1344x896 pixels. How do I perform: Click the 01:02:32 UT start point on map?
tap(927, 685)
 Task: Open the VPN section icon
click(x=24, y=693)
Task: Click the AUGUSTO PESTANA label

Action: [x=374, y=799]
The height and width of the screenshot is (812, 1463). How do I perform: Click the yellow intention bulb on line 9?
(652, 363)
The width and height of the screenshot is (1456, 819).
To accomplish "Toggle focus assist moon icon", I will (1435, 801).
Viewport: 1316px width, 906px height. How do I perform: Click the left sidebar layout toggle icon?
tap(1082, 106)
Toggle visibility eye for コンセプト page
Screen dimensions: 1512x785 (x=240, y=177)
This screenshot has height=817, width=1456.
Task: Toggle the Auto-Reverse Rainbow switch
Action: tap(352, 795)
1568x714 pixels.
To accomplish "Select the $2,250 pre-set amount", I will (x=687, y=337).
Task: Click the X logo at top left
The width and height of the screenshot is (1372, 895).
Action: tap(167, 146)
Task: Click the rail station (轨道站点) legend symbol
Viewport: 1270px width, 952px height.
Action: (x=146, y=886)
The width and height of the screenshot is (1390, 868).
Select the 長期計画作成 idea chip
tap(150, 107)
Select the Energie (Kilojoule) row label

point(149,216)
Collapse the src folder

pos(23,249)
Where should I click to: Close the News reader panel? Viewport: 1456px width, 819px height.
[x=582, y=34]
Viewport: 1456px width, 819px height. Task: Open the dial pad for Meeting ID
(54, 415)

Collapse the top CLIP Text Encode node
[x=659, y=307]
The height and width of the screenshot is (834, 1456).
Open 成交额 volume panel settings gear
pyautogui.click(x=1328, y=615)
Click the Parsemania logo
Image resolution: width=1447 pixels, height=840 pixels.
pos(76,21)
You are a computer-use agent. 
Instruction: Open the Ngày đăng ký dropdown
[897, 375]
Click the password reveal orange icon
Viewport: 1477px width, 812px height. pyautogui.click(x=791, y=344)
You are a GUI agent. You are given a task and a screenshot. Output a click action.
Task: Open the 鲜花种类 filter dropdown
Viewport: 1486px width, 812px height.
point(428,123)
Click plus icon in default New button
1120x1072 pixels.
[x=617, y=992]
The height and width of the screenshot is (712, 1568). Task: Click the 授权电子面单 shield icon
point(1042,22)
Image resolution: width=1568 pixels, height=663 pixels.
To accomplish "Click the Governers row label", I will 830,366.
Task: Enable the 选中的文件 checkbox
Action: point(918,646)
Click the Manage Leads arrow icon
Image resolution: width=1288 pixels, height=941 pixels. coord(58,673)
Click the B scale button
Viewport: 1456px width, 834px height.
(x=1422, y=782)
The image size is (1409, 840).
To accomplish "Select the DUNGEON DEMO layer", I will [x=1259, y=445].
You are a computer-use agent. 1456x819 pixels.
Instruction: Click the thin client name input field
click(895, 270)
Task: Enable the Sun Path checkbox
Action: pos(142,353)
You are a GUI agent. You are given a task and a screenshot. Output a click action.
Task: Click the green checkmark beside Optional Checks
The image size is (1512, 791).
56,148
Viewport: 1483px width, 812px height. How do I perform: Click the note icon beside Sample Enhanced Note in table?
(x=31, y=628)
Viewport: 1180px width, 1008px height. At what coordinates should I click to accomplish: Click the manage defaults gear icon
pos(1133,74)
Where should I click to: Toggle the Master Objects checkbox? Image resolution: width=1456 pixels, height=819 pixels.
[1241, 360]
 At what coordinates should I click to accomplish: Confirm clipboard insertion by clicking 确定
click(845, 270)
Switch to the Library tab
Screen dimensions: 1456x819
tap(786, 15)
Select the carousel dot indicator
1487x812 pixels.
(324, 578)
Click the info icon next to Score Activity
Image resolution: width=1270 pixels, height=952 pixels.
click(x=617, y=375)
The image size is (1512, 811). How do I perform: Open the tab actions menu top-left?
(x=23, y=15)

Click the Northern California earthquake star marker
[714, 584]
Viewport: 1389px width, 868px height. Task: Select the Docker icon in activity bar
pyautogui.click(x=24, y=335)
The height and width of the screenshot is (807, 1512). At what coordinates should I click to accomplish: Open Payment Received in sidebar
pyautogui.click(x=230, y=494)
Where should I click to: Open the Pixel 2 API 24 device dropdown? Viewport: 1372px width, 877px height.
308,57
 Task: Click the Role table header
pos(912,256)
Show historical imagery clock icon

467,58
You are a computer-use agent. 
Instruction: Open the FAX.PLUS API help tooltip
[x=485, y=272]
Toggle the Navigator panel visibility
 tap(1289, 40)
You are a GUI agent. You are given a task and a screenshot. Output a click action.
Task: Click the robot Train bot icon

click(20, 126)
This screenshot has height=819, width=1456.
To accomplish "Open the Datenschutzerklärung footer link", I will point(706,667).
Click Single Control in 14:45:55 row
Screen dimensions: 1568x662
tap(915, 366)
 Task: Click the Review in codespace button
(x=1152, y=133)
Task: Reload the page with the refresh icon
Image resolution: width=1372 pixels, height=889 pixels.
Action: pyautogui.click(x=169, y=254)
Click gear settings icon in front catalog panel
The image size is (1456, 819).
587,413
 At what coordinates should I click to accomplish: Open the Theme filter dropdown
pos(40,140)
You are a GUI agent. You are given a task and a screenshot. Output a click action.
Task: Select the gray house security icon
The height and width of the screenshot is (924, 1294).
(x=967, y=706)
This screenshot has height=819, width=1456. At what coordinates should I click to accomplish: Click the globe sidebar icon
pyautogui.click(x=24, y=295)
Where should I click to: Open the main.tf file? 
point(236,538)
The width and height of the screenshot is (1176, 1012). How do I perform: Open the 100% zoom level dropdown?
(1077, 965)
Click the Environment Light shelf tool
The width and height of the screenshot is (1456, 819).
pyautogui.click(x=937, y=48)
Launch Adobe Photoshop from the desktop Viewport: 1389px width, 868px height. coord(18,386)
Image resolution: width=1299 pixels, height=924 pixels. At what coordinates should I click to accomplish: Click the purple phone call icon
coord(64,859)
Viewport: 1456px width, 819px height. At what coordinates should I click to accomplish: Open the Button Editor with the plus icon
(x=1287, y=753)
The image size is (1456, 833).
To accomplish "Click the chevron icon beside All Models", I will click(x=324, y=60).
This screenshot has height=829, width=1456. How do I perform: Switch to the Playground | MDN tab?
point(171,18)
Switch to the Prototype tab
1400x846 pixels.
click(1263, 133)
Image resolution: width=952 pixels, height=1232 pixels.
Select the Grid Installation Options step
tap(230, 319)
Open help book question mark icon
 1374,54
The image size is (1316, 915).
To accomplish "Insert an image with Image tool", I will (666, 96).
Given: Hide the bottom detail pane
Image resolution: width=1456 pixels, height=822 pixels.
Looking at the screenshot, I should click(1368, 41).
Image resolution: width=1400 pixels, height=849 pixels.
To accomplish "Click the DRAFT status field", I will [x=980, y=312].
§ §
> [Aim of the exercise] Reproduce all of the data. Leave every line unchanged.

> [Written reply]
1344x896 pixels. How do I perform: Click the 01:02:32 UT start point on map?
tap(927, 685)
 Task: Open the VPN section icon
click(x=24, y=693)
Task: Click the AUGUSTO PESTANA label

Action: [x=374, y=799]
The height and width of the screenshot is (812, 1463). How do I perform: Click the yellow intention bulb on line 9?
(652, 363)
The width and height of the screenshot is (1456, 819).
To accomplish "Toggle focus assist moon icon", I will (1435, 801).
Viewport: 1316px width, 906px height. How do I perform: Click the left sidebar layout toggle icon?
tap(1082, 106)
Toggle visibility eye for コンセプト page
Screen dimensions: 1512x785 (x=240, y=177)
This screenshot has height=817, width=1456.
Task: Toggle the Auto-Reverse Rainbow switch
Action: tap(352, 795)
1568x714 pixels.
To accomplish "Select the $2,250 pre-set amount", I will (x=687, y=337).
Task: Click the X logo at top left
The width and height of the screenshot is (1372, 895).
Action: tap(167, 146)
Task: Click the rail station (轨道站点) legend symbol
Viewport: 1270px width, 952px height.
Action: (x=146, y=886)
The width and height of the screenshot is (1390, 868).
Select the 長期計画作成 idea chip
tap(150, 107)
Select the Energie (Kilojoule) row label

point(149,216)
Collapse the src folder

pos(23,249)
Where should I click to: Close the News reader panel? Viewport: 1456px width, 819px height.
[x=582, y=34]
Viewport: 1456px width, 819px height. Task: Open the dial pad for Meeting ID
(54, 415)

Collapse the top CLIP Text Encode node
[x=659, y=307]
The height and width of the screenshot is (834, 1456).
Open 成交额 volume panel settings gear
pyautogui.click(x=1328, y=615)
Click the Parsemania logo
Image resolution: width=1447 pixels, height=840 pixels.
pos(76,21)
You are a computer-use agent. 
Instruction: Open the Ngày đăng ký dropdown
[897, 375]
Click the password reveal orange icon
Viewport: 1477px width, 812px height. pyautogui.click(x=791, y=344)
You are a GUI agent. You are given a task and a screenshot. Output a click action.
Task: Open the 鲜花种类 filter dropdown
Viewport: 1486px width, 812px height.
point(428,123)
Click plus icon in default New button
1120x1072 pixels.
[x=617, y=992]
The height and width of the screenshot is (712, 1568). Task: Click the 授权电子面单 shield icon
point(1042,22)
Image resolution: width=1568 pixels, height=663 pixels.
To accomplish "Click the Governers row label", I will 830,366.
Task: Enable the 选中的文件 checkbox
Action: point(918,646)
Click the Manage Leads arrow icon
Image resolution: width=1288 pixels, height=941 pixels. coord(58,673)
Click the B scale button
Viewport: 1456px width, 834px height.
(x=1422, y=782)
The image size is (1409, 840).
To accomplish "Select the DUNGEON DEMO layer", I will [x=1259, y=445].
You are a computer-use agent. 1456x819 pixels.
Instruction: Click the thin client name input field
click(895, 270)
Task: Enable the Sun Path checkbox
Action: pos(142,353)
You are a GUI agent. You are given a task and a screenshot. Output a click action.
Task: Click the green checkmark beside Optional Checks
The image size is (1512, 791).
56,148
Viewport: 1483px width, 812px height. How do I perform: Click the note icon beside Sample Enhanced Note in table?
(x=31, y=628)
Viewport: 1180px width, 1008px height. At what coordinates should I click to accomplish: Click the manage defaults gear icon
pos(1133,74)
Where should I click to: Toggle the Master Objects checkbox? Image resolution: width=1456 pixels, height=819 pixels.
[1241, 360]
 At what coordinates should I click to accomplish: Confirm clipboard insertion by clicking 确定
click(845, 270)
Switch to the Library tab
Screen dimensions: 1456x819
tap(786, 15)
Select the carousel dot indicator
1487x812 pixels.
(324, 578)
Click the info icon next to Score Activity
Image resolution: width=1270 pixels, height=952 pixels.
click(x=617, y=375)
The image size is (1512, 811). How do I perform: Open the tab actions menu top-left?
(x=23, y=15)

Click the Northern California earthquake star marker
[714, 584]
Viewport: 1389px width, 868px height. Task: Select the Docker icon in activity bar
pyautogui.click(x=24, y=335)
The height and width of the screenshot is (807, 1512). At what coordinates should I click to accomplish: Open Payment Received in sidebar
pyautogui.click(x=230, y=494)
Where should I click to: Open the Pixel 2 API 24 device dropdown? Viewport: 1372px width, 877px height.
308,57
 Task: Click the Role table header
pos(912,256)
Show historical imagery clock icon

467,58
You are a computer-use agent. 
Instruction: Open the FAX.PLUS API help tooltip
[x=485, y=272]
Toggle the Navigator panel visibility
 tap(1289, 40)
You are a GUI agent. You are given a task and a screenshot. Output a click action.
Task: Click the robot Train bot icon

click(20, 126)
This screenshot has height=819, width=1456.
To accomplish "Open the Datenschutzerklärung footer link", I will point(706,667).
Click Single Control in 14:45:55 row
Screen dimensions: 1568x662
tap(915, 366)
 Task: Click the Review in codespace button
(x=1152, y=133)
Task: Reload the page with the refresh icon
Image resolution: width=1372 pixels, height=889 pixels.
Action: pyautogui.click(x=169, y=254)
Click gear settings icon in front catalog panel
The image size is (1456, 819).
587,413
 At what coordinates should I click to accomplish: Open the Theme filter dropdown
pos(40,140)
You are a GUI agent. You are given a task and a screenshot. Output a click action.
Task: Select the gray house security icon
The height and width of the screenshot is (924, 1294).
(x=967, y=706)
This screenshot has height=819, width=1456. At what coordinates should I click to accomplish: Click the globe sidebar icon
pyautogui.click(x=24, y=295)
Where should I click to: Open the main.tf file? 
point(236,538)
The width and height of the screenshot is (1176, 1012). How do I perform: Open the 100% zoom level dropdown?
(1077, 965)
Click the Environment Light shelf tool
The width and height of the screenshot is (1456, 819).
pyautogui.click(x=937, y=48)
Launch Adobe Photoshop from the desktop Viewport: 1389px width, 868px height. coord(18,386)
Image resolution: width=1299 pixels, height=924 pixels. At what coordinates should I click to accomplish: Click the purple phone call icon
coord(64,859)
Viewport: 1456px width, 819px height. At what coordinates should I click to accomplish: Open the Button Editor with the plus icon
(x=1287, y=753)
The image size is (1456, 833).
To accomplish "Click the chevron icon beside All Models", I will click(x=324, y=60).
This screenshot has height=829, width=1456. How do I perform: Switch to the Playground | MDN tab?
point(171,18)
Switch to the Prototype tab
1400x846 pixels.
click(1263, 133)
Image resolution: width=952 pixels, height=1232 pixels.
Select the Grid Installation Options step
tap(230, 319)
Open help book question mark icon
 1374,54
The image size is (1316, 915).
To accomplish "Insert an image with Image tool", I will (666, 96).
Given: Hide the bottom detail pane
Image resolution: width=1456 pixels, height=822 pixels.
Looking at the screenshot, I should click(1368, 41).
Image resolution: width=1400 pixels, height=849 pixels.
To accomplish "Click the DRAFT status field", I will [x=980, y=312].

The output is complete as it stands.